The first sequence concentrates on Covenant's slowly waning refusal to believe in the Reality of the Secondary World into which he has been catapulted. This unbelief is perhaps Donaldson's most original single invention, for it radically transfigures every moment of the first sequence and profoundly contradicts the reader's normal expectations about the relationships between the Hero and the Land, the Quest and his Companions, plus the overall relationship to the decorum and moral requirements that define the condition of being a Hero. It thoroughly exposes the artifact of the normal fantasy Secondary World as a stage-set for the deeds of protagonists whose every act is deeply patriotic, deeply land- and folk-affirming.

In the real world – the 1970s USA – Thomas Covenant is a leper, and he maintains a precarious grip on reality through a constant monitoring of his condition, an act which constitutes a necessary refusal to pretend that his condition does not exist. Every time he contacts something beyond himself, something rubs off from him, and he dies a little more.

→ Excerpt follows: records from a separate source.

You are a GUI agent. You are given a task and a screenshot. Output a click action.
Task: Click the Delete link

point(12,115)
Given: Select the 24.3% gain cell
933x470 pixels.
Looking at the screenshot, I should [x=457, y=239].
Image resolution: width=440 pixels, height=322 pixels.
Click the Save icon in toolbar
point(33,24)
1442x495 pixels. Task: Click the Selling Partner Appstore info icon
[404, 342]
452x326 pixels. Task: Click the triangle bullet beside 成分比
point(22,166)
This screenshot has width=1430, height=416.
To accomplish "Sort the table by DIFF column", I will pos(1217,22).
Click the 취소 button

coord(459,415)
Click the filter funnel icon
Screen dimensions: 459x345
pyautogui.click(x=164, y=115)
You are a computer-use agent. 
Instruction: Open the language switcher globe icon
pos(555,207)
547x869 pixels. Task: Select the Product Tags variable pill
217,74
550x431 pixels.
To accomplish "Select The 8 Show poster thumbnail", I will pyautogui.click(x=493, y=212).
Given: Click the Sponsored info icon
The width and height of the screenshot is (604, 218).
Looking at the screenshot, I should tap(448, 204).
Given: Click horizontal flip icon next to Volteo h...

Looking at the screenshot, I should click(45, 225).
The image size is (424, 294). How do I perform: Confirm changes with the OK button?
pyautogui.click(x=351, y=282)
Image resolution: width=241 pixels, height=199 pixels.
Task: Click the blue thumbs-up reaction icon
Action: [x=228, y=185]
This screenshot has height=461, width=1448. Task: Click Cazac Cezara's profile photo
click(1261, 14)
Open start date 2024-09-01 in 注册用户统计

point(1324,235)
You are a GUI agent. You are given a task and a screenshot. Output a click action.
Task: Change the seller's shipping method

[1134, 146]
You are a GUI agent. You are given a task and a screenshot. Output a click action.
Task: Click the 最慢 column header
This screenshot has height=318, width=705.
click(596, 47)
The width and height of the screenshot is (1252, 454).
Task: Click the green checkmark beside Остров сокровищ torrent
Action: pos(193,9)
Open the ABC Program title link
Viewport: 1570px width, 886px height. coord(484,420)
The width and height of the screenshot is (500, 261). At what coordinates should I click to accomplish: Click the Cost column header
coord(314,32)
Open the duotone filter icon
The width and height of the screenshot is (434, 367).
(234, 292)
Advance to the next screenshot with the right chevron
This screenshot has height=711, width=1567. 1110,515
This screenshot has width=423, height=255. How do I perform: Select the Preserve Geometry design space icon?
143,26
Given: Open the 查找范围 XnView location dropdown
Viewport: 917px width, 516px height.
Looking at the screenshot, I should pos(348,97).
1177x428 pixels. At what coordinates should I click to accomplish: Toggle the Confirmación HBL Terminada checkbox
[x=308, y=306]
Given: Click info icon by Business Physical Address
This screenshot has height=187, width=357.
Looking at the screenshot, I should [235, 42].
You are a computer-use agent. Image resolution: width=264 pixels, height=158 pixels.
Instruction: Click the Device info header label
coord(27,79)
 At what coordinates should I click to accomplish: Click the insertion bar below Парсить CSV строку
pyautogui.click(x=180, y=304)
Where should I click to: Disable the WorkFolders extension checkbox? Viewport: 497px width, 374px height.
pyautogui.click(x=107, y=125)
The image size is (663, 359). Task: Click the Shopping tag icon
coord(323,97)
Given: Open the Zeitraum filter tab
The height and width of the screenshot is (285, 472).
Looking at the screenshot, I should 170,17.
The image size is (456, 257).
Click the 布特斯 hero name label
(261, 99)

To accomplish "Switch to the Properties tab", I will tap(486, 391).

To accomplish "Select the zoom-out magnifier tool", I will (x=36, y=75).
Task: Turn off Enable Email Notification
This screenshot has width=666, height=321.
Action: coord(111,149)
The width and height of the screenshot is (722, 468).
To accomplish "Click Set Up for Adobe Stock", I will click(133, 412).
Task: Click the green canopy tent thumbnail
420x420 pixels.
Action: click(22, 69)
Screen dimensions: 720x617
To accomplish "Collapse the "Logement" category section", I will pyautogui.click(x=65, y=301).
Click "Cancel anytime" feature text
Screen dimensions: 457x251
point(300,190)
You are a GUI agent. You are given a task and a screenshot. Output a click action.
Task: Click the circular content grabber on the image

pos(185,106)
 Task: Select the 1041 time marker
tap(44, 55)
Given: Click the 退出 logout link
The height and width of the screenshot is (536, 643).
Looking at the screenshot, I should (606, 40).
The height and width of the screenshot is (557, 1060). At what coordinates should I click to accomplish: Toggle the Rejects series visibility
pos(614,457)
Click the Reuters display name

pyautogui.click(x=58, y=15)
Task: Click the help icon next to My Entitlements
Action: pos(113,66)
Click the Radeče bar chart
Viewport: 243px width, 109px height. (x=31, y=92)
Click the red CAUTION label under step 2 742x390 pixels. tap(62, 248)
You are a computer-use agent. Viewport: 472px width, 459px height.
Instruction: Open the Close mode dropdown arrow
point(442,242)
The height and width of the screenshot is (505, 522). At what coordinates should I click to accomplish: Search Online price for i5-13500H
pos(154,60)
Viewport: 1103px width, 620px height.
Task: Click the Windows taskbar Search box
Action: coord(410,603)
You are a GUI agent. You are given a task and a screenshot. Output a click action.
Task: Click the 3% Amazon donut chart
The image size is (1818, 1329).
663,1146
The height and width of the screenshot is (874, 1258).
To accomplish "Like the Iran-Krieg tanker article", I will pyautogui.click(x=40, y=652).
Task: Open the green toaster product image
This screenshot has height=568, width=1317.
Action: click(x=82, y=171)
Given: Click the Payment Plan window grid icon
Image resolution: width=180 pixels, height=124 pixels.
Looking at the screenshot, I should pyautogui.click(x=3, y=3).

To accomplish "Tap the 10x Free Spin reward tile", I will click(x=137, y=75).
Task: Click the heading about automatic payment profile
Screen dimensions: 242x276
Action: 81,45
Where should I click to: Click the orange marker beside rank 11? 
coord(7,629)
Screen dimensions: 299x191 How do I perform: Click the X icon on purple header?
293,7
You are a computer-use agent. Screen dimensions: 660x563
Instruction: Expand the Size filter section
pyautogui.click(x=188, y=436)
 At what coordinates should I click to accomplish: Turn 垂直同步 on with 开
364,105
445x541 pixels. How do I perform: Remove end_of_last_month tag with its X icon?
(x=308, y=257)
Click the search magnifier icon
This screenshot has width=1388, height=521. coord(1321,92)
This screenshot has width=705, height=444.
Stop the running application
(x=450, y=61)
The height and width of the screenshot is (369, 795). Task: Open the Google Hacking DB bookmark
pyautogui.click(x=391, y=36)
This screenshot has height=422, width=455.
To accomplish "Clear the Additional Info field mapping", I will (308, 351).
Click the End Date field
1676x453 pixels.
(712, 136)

When he is transported into the Land, its seductions – as in most secondary worlds, this land is a kind of Eden – are anathema to him for this reason, and so even here he must continue with his obsessive VSE, the Visual Surveillance of Extremities which lepers, who cannot feel their extremities, perform in order to check on whether they remain intact. As far as Covenant is concerned, to surrender, to believe in the new reality, would be to commit suicide: he is a Childe who refuses to act as a childe.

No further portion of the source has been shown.